En cuanto a los tres diputados nacionales, la disputa fue encarnizada. Finalmente los votos favorecieron a la Alianza, que se asignó dos de las tres bancas en juego a Víctor Zimmermann y Olinda Montenegro (ganó una, a costa del ARI). La restante fue para el kirchnerista José Mongeló, que mantuvo así la representación justicialista.
La victoria de Nikisch -de su mano el partido retuvo el poder que ostenta desde 1995-potenció las pretensiones del gobernador Angel Rozas, quien aspira a ser reelecto en diciembre al frente de la convención nacional de la UCR y sueña con una eventual candidatura presidencial para 2007.
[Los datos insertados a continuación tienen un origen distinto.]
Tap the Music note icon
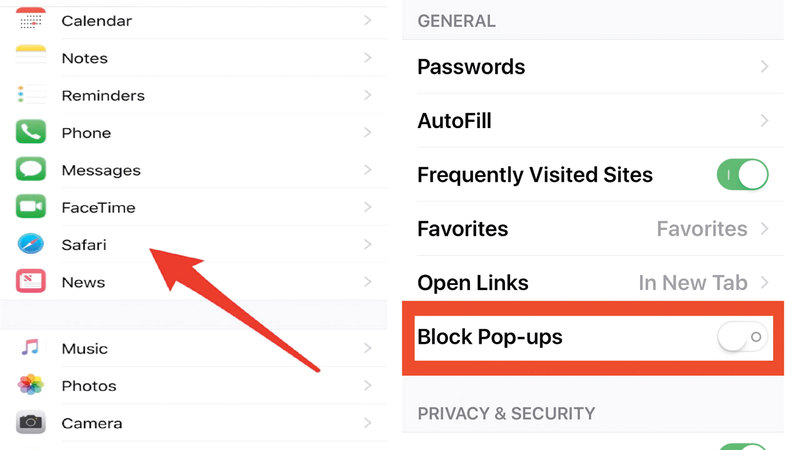 [31, 348]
Precisamente ayer Rozas aseguró que una de sus metas «a futuro» es volver a convertir al radicalismo en «un partido con vocación de poder» y «con aspiraciones (presidenciales) para 2007». «Es una fuerza nacional muy importante, que hoy está disgregada», dijo, y en ese sentido adelantó que su tarea central a partir del 10 de diciembre será colaborar en la elaboración de un «proyecto de contenido nacional» y «enhebrar las voluntades territoriales». La UCR apila hasta ahora triunfos en las elecciones de Tierra del Fuego, Catamarca y Río Negro, y victorias resonantes como la del domingo en Río Gallegos y la de la capital santiagueña.